Microsoft e-book security in doubt

A programmer in the United States says he has written a program that cracks the encryption that stops people sharing e-books created with Microsoft Reader.

CNET News staff
3 min read
LONDON--The encryption protection that stops the copying of e-books stored in Microsoft Reader formats has been broken by an anonymous programmer, according to MIT's Technology Review.

Microsoft Reader is the software that enables people to read e-books. It is free and has been downloaded by more than a million people since its launch one year ago. The software supports five levels of security, although only three are implemented in the product. Level one, which is basically an open, unencrypted file that anyone can read and modify, and level four, which uses simple password protection, are not implemented.

The levels that are implemented all restrict the rights of the person buying an e-book. Level two allows copying and re-distribution; level three "brands" the buyer's name into the e-book so that, while it can still be copied, widespread redistribution is discouraged. The strongest level, level five, enforces strict controls over an e-book: An e-book reading device must be "activated" before a level five-protected e-book can be read on it, and only two devices can be activated at a time for any one e-book.

The decryption program described by Technology Review defeats this level five protection and converts e-books to unprotected files that can be viewed on any Web browser. The programmer says he developed the program for personal use. But if the claim is true, it demonstrates that there are weaknesses in Microsoft's e-book format.

A Microsoft representative was quick to point out that the claims have not been proven and so far are "only a rumor." Penguin, which recently formed an electronic publishing arm that will use a mixture of Adobe Acrobat and Microsoft Reader software to distribute its e-books, said the revelation would not affect its plans to launch its first e-books next month.

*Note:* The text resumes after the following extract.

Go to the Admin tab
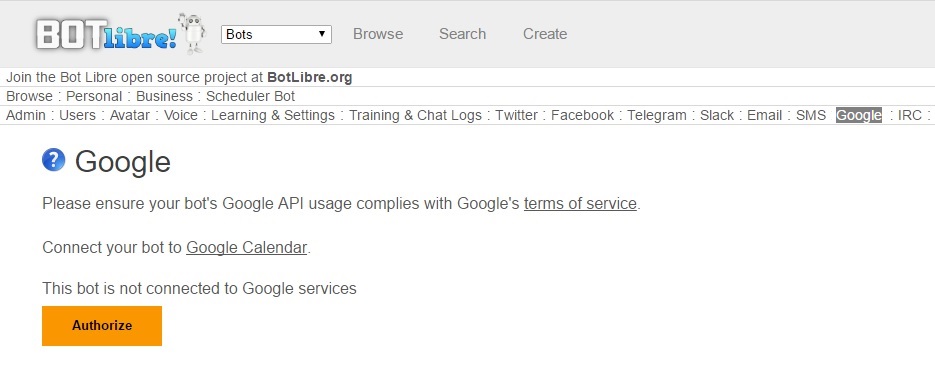 (26, 115)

"We will be monitoring the progress of the technology to ensure our authors' copyrights are protected," said Jeremy Ettinghausen, e-book editor for Penguin. "But we still plan to go ahead" with the launch.

Ettinghausen noted that Penguin's print books are regularly pirated and that many are already available in electronic format from people who scan print versions. "Anybody can do it with a scanner and OCR software," he said, adding that he feels the best way to stop piracy is to sell books at such good value that people don't feel the need to turn to pirating.

The U.S.-based programmer is keeping his anonymity and has not released the application he wrote to break the encryption because of fears of being arrested under the Digital Millennium Copyright Act (DMCA).

Last month the FBI arrested a Russian programmer, Dmitri Sklyarov, for allegedly breaking the DMCA, even though he was not on U.S. soil at the time the alleged crime was committed. The FBI arrested Sklyarov at the insistence of Adobe after his Russian employer, Elcom, posted a program on the Web that broke the encryption protecting Adobe's eBook technology. Elcom removed the program upon Adobe's request, but Sklyarov was arrested when he later visited the United States to deliver a speech on the weaknesses in e-book encryption methods at the DefCon hacker conference in Las Vegas.

Staff writer Matt Loney reported from London.